Source data
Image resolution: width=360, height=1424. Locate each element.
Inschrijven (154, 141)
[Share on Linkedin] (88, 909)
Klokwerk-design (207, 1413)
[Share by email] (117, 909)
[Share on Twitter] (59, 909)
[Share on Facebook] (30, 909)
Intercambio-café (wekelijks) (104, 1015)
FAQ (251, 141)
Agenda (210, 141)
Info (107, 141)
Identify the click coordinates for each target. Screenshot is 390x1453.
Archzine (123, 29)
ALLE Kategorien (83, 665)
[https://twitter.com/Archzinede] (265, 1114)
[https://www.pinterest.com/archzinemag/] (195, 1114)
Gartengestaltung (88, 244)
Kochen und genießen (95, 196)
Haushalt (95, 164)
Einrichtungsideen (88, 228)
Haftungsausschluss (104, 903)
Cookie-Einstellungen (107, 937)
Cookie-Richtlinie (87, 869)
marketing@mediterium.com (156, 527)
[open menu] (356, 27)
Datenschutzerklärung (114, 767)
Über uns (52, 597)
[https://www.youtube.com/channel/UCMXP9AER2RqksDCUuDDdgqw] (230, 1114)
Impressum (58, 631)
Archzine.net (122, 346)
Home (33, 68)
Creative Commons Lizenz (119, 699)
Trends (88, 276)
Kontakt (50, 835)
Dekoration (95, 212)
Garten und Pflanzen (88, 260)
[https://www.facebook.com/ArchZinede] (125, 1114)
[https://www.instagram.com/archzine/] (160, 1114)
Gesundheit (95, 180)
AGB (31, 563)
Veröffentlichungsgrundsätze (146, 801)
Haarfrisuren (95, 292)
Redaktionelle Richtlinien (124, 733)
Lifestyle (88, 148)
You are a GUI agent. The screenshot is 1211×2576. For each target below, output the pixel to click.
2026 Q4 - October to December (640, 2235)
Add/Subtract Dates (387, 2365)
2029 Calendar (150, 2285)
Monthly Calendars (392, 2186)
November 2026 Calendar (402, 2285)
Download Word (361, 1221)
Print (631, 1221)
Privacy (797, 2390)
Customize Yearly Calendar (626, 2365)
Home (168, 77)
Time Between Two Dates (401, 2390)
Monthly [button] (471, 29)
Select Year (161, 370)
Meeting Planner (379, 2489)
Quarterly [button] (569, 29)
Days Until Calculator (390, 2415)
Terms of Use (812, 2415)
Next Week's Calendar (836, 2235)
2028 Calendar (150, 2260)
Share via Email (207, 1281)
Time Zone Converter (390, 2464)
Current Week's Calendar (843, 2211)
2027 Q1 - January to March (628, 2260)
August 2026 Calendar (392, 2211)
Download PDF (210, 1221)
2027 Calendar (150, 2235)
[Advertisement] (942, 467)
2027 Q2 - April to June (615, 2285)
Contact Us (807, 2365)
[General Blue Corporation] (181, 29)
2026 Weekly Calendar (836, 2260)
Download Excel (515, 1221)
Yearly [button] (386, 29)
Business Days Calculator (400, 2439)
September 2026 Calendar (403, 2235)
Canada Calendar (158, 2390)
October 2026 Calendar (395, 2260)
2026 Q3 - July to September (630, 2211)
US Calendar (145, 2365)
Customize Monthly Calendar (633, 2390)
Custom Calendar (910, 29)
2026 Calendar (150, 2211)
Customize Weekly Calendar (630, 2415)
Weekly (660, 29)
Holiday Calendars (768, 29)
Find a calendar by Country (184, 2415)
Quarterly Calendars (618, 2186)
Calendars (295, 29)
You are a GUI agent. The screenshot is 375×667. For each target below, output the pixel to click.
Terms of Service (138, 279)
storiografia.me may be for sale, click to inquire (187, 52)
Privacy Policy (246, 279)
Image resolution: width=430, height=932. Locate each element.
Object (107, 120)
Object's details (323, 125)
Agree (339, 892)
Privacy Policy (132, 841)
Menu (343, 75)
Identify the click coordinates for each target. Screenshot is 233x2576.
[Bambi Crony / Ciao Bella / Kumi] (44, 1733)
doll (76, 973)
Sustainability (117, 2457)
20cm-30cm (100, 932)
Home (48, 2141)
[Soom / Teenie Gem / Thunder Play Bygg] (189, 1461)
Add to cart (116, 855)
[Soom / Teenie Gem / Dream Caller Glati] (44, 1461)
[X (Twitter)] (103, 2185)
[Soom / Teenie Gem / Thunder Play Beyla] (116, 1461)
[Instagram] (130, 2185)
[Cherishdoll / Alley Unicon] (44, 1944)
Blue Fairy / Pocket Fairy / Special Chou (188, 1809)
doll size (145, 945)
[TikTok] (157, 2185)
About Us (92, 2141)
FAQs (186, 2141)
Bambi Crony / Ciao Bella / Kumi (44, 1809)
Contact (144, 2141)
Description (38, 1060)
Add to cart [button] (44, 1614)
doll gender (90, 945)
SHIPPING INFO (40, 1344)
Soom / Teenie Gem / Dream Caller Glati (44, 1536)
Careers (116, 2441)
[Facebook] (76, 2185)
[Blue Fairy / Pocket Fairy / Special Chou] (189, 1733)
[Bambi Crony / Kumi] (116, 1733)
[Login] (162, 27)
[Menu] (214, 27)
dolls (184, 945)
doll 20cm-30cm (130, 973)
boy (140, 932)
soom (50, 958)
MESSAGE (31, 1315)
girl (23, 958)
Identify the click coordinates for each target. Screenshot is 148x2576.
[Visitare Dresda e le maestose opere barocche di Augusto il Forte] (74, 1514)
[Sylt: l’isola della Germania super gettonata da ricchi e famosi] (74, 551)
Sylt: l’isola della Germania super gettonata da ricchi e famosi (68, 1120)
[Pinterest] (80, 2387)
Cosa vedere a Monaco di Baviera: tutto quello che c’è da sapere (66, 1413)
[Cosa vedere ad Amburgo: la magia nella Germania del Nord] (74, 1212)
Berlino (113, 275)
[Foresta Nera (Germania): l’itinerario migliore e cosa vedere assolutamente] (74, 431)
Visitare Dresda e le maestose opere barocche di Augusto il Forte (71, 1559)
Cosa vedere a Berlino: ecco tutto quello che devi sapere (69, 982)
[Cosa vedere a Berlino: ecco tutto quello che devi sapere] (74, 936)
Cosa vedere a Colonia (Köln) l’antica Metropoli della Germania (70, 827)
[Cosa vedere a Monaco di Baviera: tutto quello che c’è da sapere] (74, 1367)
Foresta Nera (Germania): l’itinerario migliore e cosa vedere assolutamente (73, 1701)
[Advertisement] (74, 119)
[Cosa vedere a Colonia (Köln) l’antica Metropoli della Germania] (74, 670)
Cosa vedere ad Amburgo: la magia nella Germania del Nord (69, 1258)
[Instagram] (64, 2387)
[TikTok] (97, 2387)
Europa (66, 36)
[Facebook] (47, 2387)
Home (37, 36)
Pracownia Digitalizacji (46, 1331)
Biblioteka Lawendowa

TASK DETAILS: Output the data above in full and exactly.

SOLUTION:
Image resolution: width=360, height=1424. Locate each element.
Inschrijven (154, 141)
[Share on Linkedin] (88, 909)
Klokwerk-design (207, 1413)
[Share by email] (117, 909)
[Share on Twitter] (59, 909)
[Share on Facebook] (30, 909)
Intercambio-café (wekelijks) (104, 1015)
FAQ (251, 141)
Agenda (210, 141)
Info (107, 141)
Identify the click coordinates for each target. Screenshot is 390x1453.
Archzine (123, 29)
ALLE Kategorien (83, 665)
[https://twitter.com/Archzinede] (265, 1114)
[https://www.pinterest.com/archzinemag/] (195, 1114)
Gartengestaltung (88, 244)
Kochen und genießen (95, 196)
Haushalt (95, 164)
Einrichtungsideen (88, 228)
Haftungsausschluss (104, 903)
Cookie-Einstellungen (107, 937)
Cookie-Richtlinie (87, 869)
marketing@mediterium.com (156, 527)
[open menu] (356, 27)
Datenschutzerklärung (114, 767)
Über uns (52, 597)
[https://www.youtube.com/channel/UCMXP9AER2RqksDCUuDDdgqw] (230, 1114)
Impressum (58, 631)
Archzine.net (122, 346)
Home (33, 68)
Creative Commons Lizenz (119, 699)
Trends (88, 276)
Kontakt (50, 835)
Dekoration (95, 212)
Garten und Pflanzen (88, 260)
[https://www.facebook.com/ArchZinede] (125, 1114)
[https://www.instagram.com/archzine/] (160, 1114)
Gesundheit (95, 180)
AGB (31, 563)
Veröffentlichungsgrundsätze (146, 801)
Haarfrisuren (95, 292)
Redaktionelle Richtlinien (124, 733)
Lifestyle (88, 148)
You are a GUI agent. The screenshot is 1211×2576. For each target below, output the pixel to click.
2026 Q4 - October to December (640, 2235)
Add/Subtract Dates (387, 2365)
2029 Calendar (150, 2285)
Monthly Calendars (392, 2186)
November 2026 Calendar (402, 2285)
Download Word (361, 1221)
Print (631, 1221)
Privacy (797, 2390)
Customize Yearly Calendar (626, 2365)
Home (168, 77)
Time Between Two Dates (401, 2390)
Monthly [button] (471, 29)
Select Year (161, 370)
Meeting Planner (379, 2489)
Quarterly [button] (569, 29)
Days Until Calculator (390, 2415)
Terms of Use (812, 2415)
Next Week's Calendar (836, 2235)
2028 Calendar (150, 2260)
Share via Email (207, 1281)
Time Zone Converter (390, 2464)
Current Week's Calendar (843, 2211)
2027 Q1 - January to March (628, 2260)
August 2026 Calendar (392, 2211)
Download PDF (210, 1221)
2027 Calendar (150, 2235)
[Advertisement] (942, 467)
2027 Q2 - April to June (615, 2285)
Contact Us (807, 2365)
[General Blue Corporation] (181, 29)
2026 Weekly Calendar (836, 2260)
Download Excel (515, 1221)
Yearly [button] (386, 29)
Business Days Calculator (400, 2439)
September 2026 Calendar (403, 2235)
Canada Calendar (158, 2390)
October 2026 Calendar (395, 2260)
2026 Q3 - July to September (630, 2211)
US Calendar (145, 2365)
Customize Monthly Calendar (633, 2390)
Custom Calendar (910, 29)
2026 Calendar (150, 2211)
Customize Weekly Calendar (630, 2415)
Weekly (660, 29)
Holiday Calendars (768, 29)
Find a calendar by Country (184, 2415)
Quarterly Calendars (618, 2186)
Calendars (295, 29)
You are a GUI agent. The screenshot is 375×667. For each target below, output the pixel to click.
Terms of Service (138, 279)
storiografia.me may be for sale, click to inquire (187, 52)
Privacy Policy (246, 279)
Image resolution: width=430, height=932. Locate each element.
Object (107, 120)
Object's details (323, 125)
Agree (339, 892)
Privacy Policy (132, 841)
Menu (343, 75)
Identify the click coordinates for each target. Screenshot is 233x2576.
[Bambi Crony / Ciao Bella / Kumi] (44, 1733)
doll (76, 973)
Sustainability (117, 2457)
20cm-30cm (100, 932)
Home (48, 2141)
[Soom / Teenie Gem / Thunder Play Bygg] (189, 1461)
Add to cart (116, 855)
[Soom / Teenie Gem / Dream Caller Glati] (44, 1461)
[X (Twitter)] (103, 2185)
[Soom / Teenie Gem / Thunder Play Beyla] (116, 1461)
[Instagram] (130, 2185)
[Cherishdoll / Alley Unicon] (44, 1944)
Blue Fairy / Pocket Fairy / Special Chou (188, 1809)
doll size (145, 945)
[TikTok] (157, 2185)
About Us (92, 2141)
FAQs (186, 2141)
Bambi Crony / Ciao Bella / Kumi (44, 1809)
Contact (144, 2141)
Description (38, 1060)
Add to cart [button] (44, 1614)
doll gender (90, 945)
SHIPPING INFO (40, 1344)
Soom / Teenie Gem / Dream Caller Glati (44, 1536)
Careers (116, 2441)
[Facebook] (76, 2185)
[Blue Fairy / Pocket Fairy / Special Chou] (189, 1733)
[Bambi Crony / Kumi] (116, 1733)
[Login] (162, 27)
[Menu] (214, 27)
dolls (184, 945)
doll 20cm-30cm (130, 973)
boy (140, 932)
soom (50, 958)
MESSAGE (31, 1315)
girl (23, 958)
Identify the click coordinates for each target. Screenshot is 148x2576.
[Visitare Dresda e le maestose opere barocche di Augusto il Forte] (74, 1514)
[Sylt: l’isola della Germania super gettonata da ricchi e famosi] (74, 551)
Sylt: l’isola della Germania super gettonata da ricchi e famosi (68, 1120)
[Pinterest] (80, 2387)
Cosa vedere a Monaco di Baviera: tutto quello che c’è da sapere (66, 1413)
[Cosa vedere ad Amburgo: la magia nella Germania del Nord] (74, 1212)
Berlino (113, 275)
[Foresta Nera (Germania): l’itinerario migliore e cosa vedere assolutamente] (74, 431)
Visitare Dresda e le maestose opere barocche di Augusto il Forte (71, 1559)
Cosa vedere a Berlino: ecco tutto quello che devi sapere (69, 982)
[Cosa vedere a Berlino: ecco tutto quello che devi sapere] (74, 936)
Cosa vedere a Colonia (Köln) l’antica Metropoli della Germania (70, 827)
[Cosa vedere a Monaco di Baviera: tutto quello che c’è da sapere] (74, 1367)
Foresta Nera (Germania): l’itinerario migliore e cosa vedere assolutamente (73, 1701)
[Advertisement] (74, 119)
[Cosa vedere a Colonia (Köln) l’antica Metropoli della Germania] (74, 670)
Cosa vedere ad Amburgo: la magia nella Germania del Nord (69, 1258)
[Instagram] (64, 2387)
[TikTok] (97, 2387)
Europa (66, 36)
[Facebook] (47, 2387)
Home (37, 36)
Pracownia Digitalizacji (46, 1331)
Biblioteka Lawendowa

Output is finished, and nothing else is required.